Three steps of penicillin biosynthesis
Penicillin biosynthesis is often divided into three important steps. The first catalytic step is mediated by delta-(L-alpha-aminoadipyl)-L-cysteinyl-D-valine synthetase, otherweise known as ACV synthetase, which is a high molecular mass enzyme that condenses three leading amino acids of L-alpha-aminoadipate, L-cysteine, and L-valine, into the tripeptide ACV.
In the second step, oxidative ring closure of the linear tripeptide results in a formation of a bicyclic ring, i.e., the four-membered beta-lactam ring fused to the five-membered thiazolidine ring that is characteristic for all penicillins. The enzyme employed in this step is isopenicillin N synthase, and the resulting compound is isopenicillin N (IPN), which has weak antibiotic activity, making it the first bioactive intermediate of penicillin biosynthesis pathway.

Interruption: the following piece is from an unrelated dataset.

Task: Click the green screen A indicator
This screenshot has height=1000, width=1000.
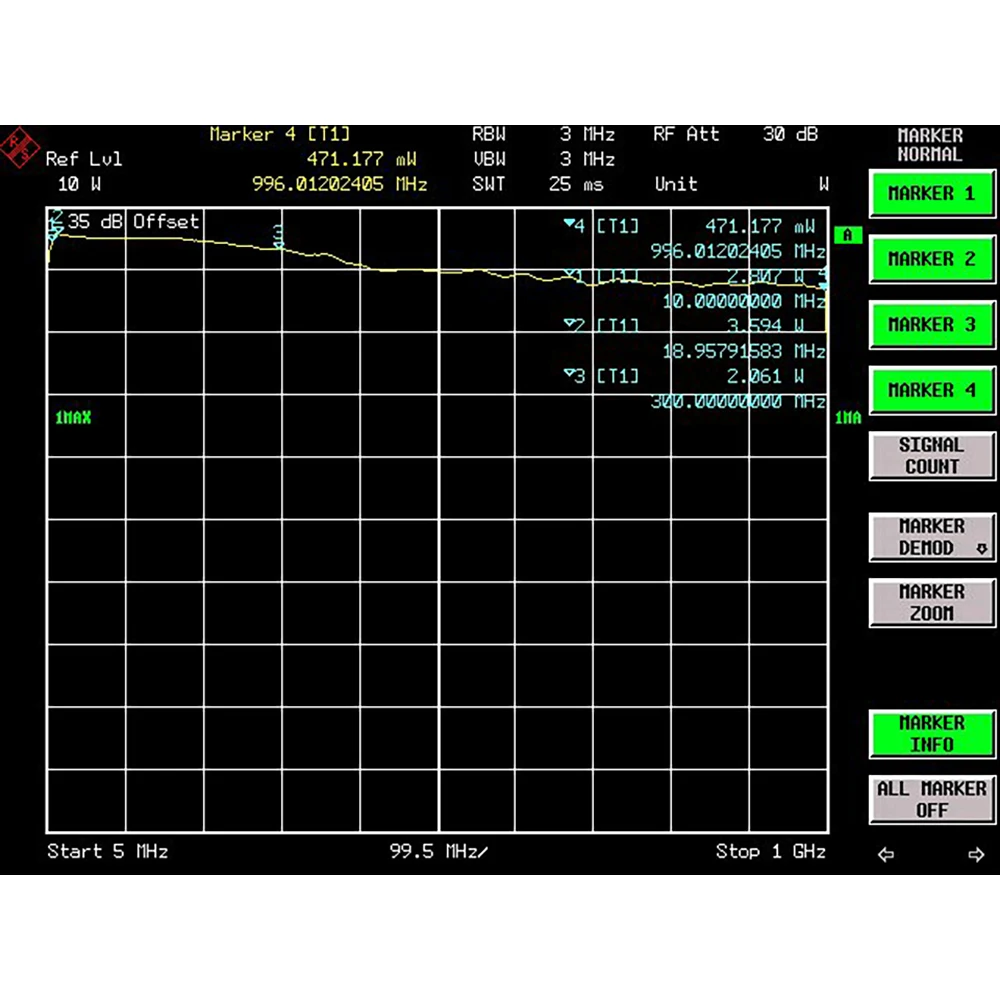Action: pyautogui.click(x=847, y=235)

At this point, the pathway can diverge for the different microorganisms. In the case of Penicillium, as well as the other penicillin-producing fungi, the third step represents the exchange of the lateral chain of L-alpha-aminoadipate by a hydrophobic lateral chain. Comparatively, in the genus Acremonium, isopenicillin N is converted into penicillin N via a two-enzyme system that involves both acyl-CoA-synthetase and acyl-CoA-racemase.
Genetics of biosynthesis
The genes for beta-lactam antibiotic biosynthesis are found clustered both in filamentous fungi and bacteria. Their organization is common to all beta-lactam producers, which includes the genes pcbAB for ACV synthetase and pcbC for ACV cyclase. Such linkages of antibiotic-biosynthesis genes is a well-described phenomenon in a myriad of antibiotic-producing organisms.

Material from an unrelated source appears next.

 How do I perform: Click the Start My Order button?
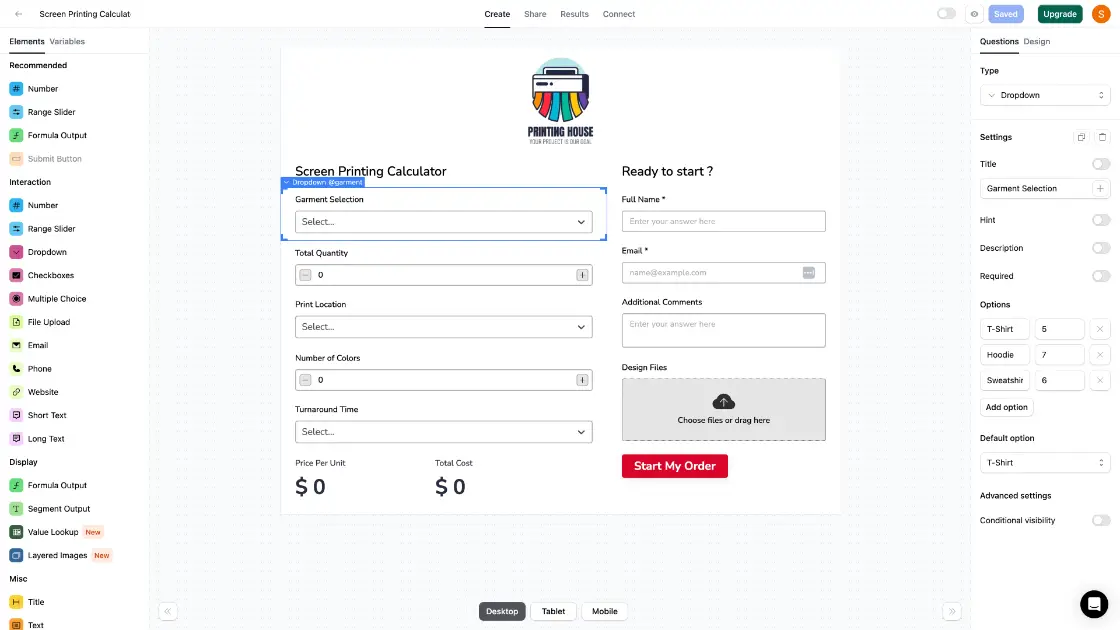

The expression of genes of the penicillin cluster is controlled by pleitropic regulators including LaeA, which is a methylase that is involved in heterochromatin rearrangement. Furthermore, repressors like AnBH1 and VeA are also involved in the regulation.
Key enzymatic steps in penicillin biosynthesis are confined to only two compartments including the cytosol and microbody. Using subcellular fractionation and immuno-electron microscopy, ACV synthetase was localized in the cytosol, together with isopenicillin N synthetase. Comparatively, some of the enzymes pivotal for the third step of penicillin biosynthesis are localized in microbodies.
Penicillin biosynthesis genes are controlled by a complex regulatory network that is influenced by various factors such as ambient pH, carbon source, amino acids, nitrogen levels and much more. All of the aforementioned investigations have contributed significantly to the elucidation of the signals leading to the production of penicillin, and thus can be expected to have significant impact on rational strain improvement programs.